The global economy is expected to grow in 2023 less than expected, according to Fitch Ratings
International agency Fitch Ratings said on Tuesday it had once again revised down its forecast for global gross domestic product (GDP) for next year. He attributed the reduced outlook to rising inflation and a deteriorating outlook for China’s property market.
Fitch now expects global GDP growth of 1.4% in 2023, revised down from the 1.7% figure in its September Global Economic Outlook.
The ratings agency cut its forecast for U.S. growth next year to 0.2% from 0.5% as the pace of monetary policy tightening picks up. It also cut its China growth forecast to 4.1% from 4.5%, “as prospects for a recovery in housing construction fade.”
At the same time, Fitch improved its growth outlook for the euro zone in 2023 to 0.2%, from -0.1%, noting that the gas crisis in the region had eased somewhat, but said that stronger ECB rate hikes would weigh on demand.
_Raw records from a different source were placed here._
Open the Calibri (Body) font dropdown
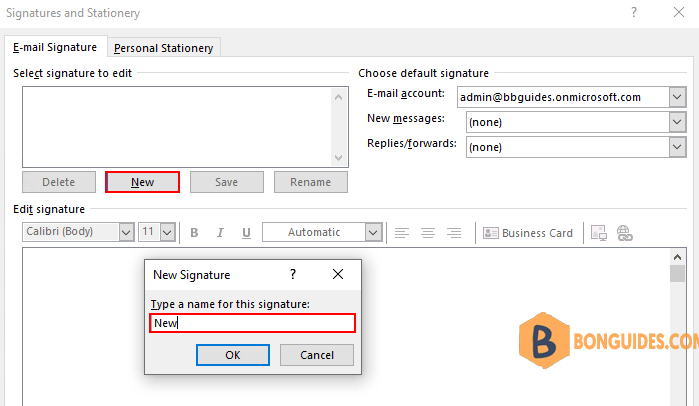Image resolution: width=699 pixels, height=406 pixels. (x=126, y=232)
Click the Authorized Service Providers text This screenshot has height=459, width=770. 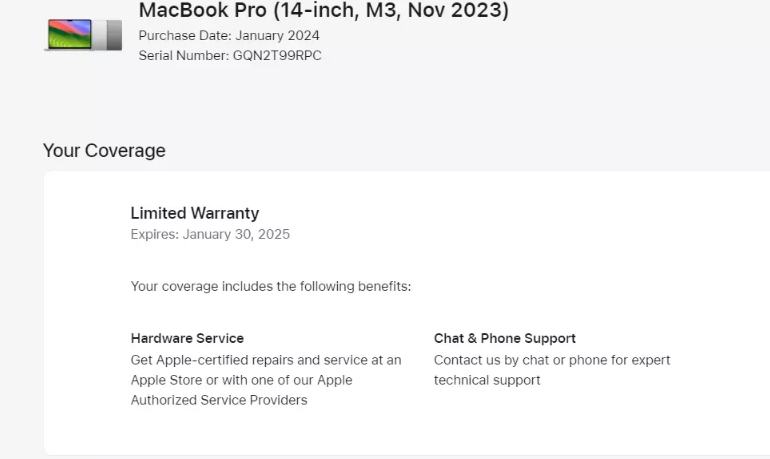pos(218,400)
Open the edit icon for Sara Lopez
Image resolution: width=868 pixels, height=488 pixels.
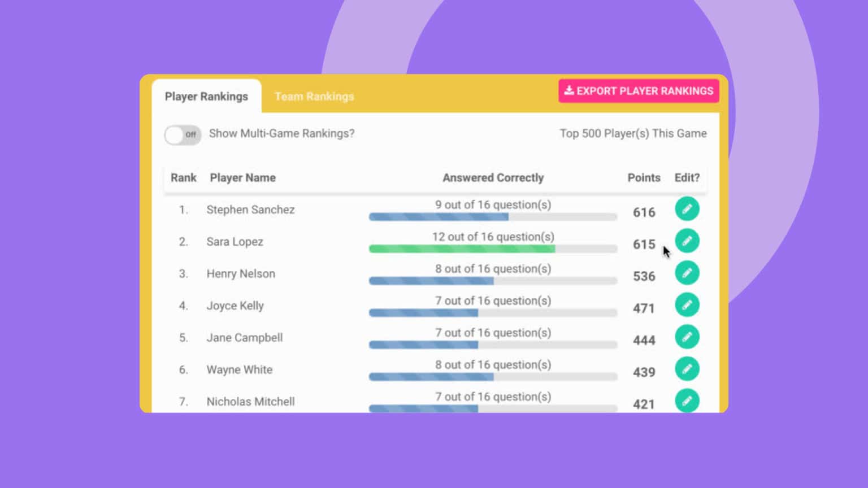click(x=687, y=241)
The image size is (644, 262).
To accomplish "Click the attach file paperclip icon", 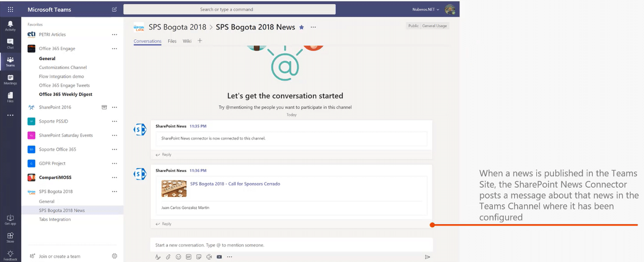I will coord(168,257).
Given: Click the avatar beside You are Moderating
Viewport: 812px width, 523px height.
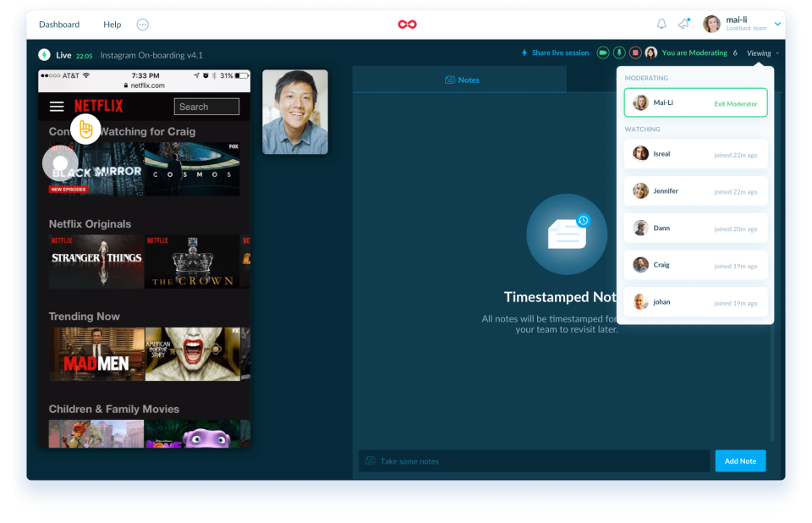Looking at the screenshot, I should 650,52.
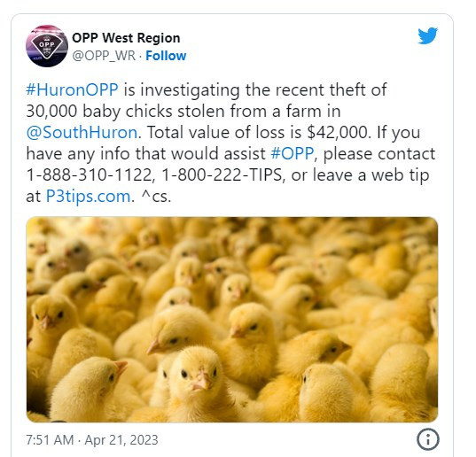Viewport: 476px width, 457px height.
Task: Click the ^cs signature text
Action: pyautogui.click(x=156, y=197)
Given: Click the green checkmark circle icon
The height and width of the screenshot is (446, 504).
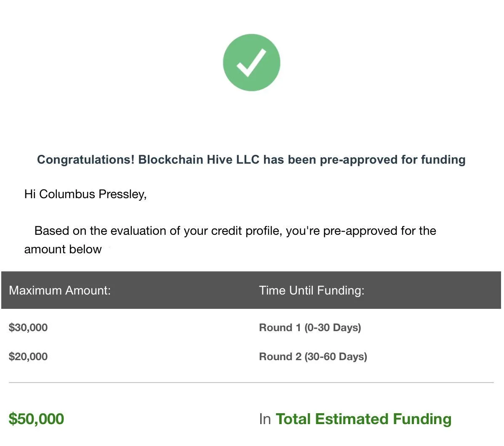Looking at the screenshot, I should point(251,62).
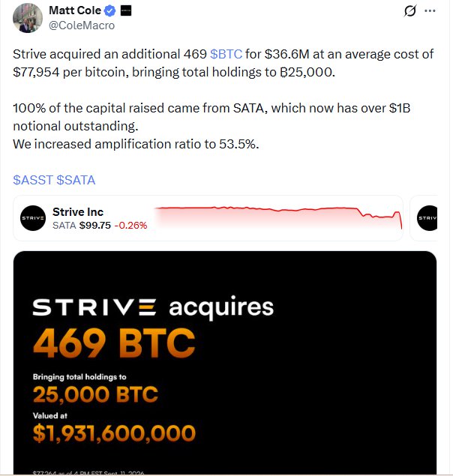Open the Strive Inc stock card title
This screenshot has width=453, height=476.
78,212
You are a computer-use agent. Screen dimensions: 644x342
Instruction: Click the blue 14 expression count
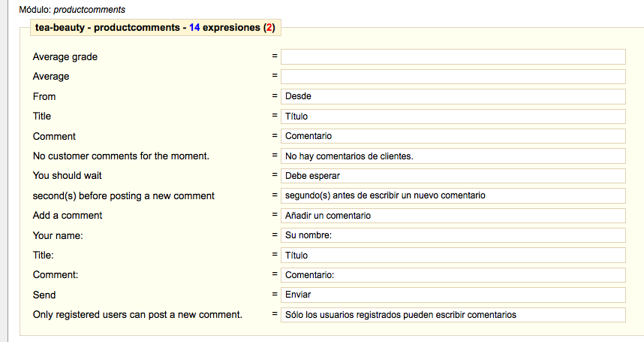pos(194,28)
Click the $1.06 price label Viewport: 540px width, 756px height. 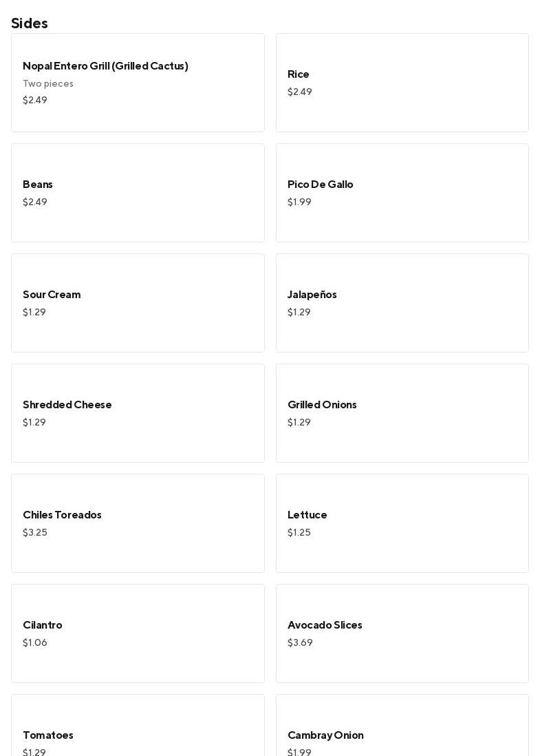pos(35,643)
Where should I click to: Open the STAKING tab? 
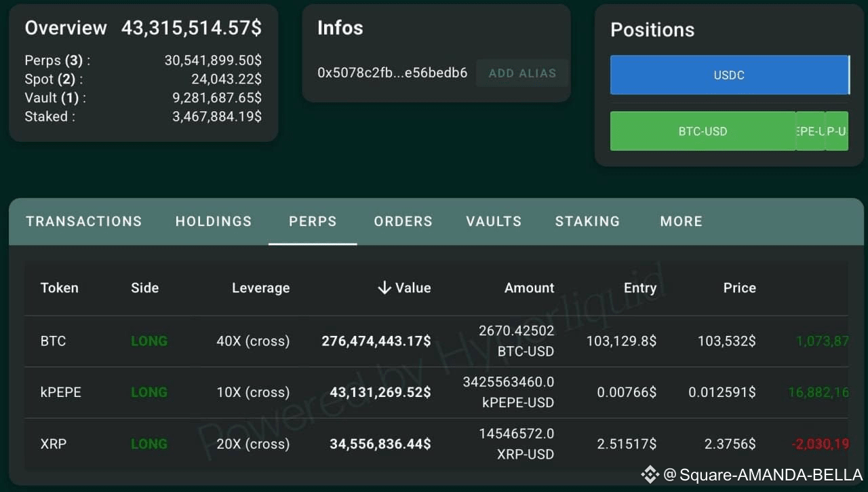[587, 221]
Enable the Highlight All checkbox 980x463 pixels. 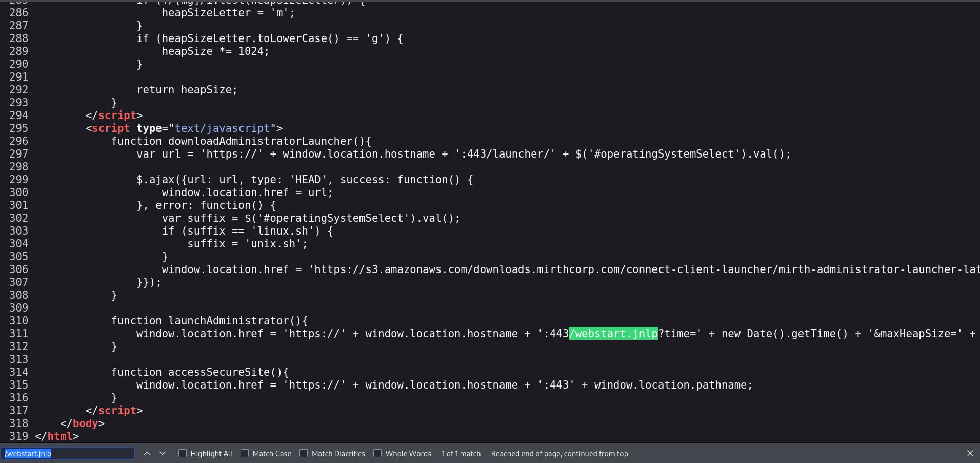pyautogui.click(x=183, y=453)
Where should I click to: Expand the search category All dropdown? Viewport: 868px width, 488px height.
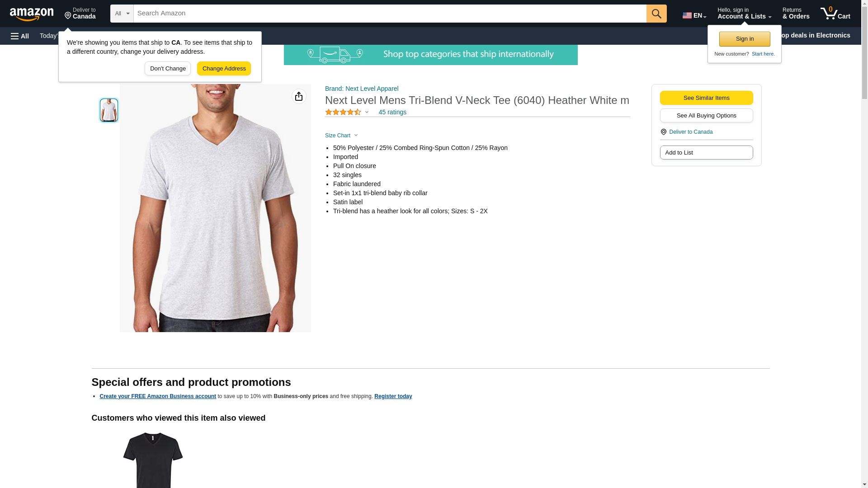(122, 14)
The report says the risk of natural gas shortages in the EU and rationing this winter has receded due to the sharp increase in LNG imports and falling gas consumption. However, the crisis is far from over and high wholesale gas prices continue to weigh heavily on business costs and household budgets, Fitch said.
“Controlling inflation is proving more difficult than expected as price pressures widen and entrench. Central bankers need to take off their gloves. It will not be good for growth,” said Brian Coulton, chief economist at Fitch.
The report pointed out that recessions are expected in the euro area and the United Kingdom from the end of 2022, and in the United States during the second and third quarters of 2023. Unemployment is expected to exceed 5% in the United States. USA and UK next year.
“The impact of monetary tightening on the economy is already visible – particularly in housing markets – but broader effects on demand and labor markets will become more apparent over time,” Fitch warned.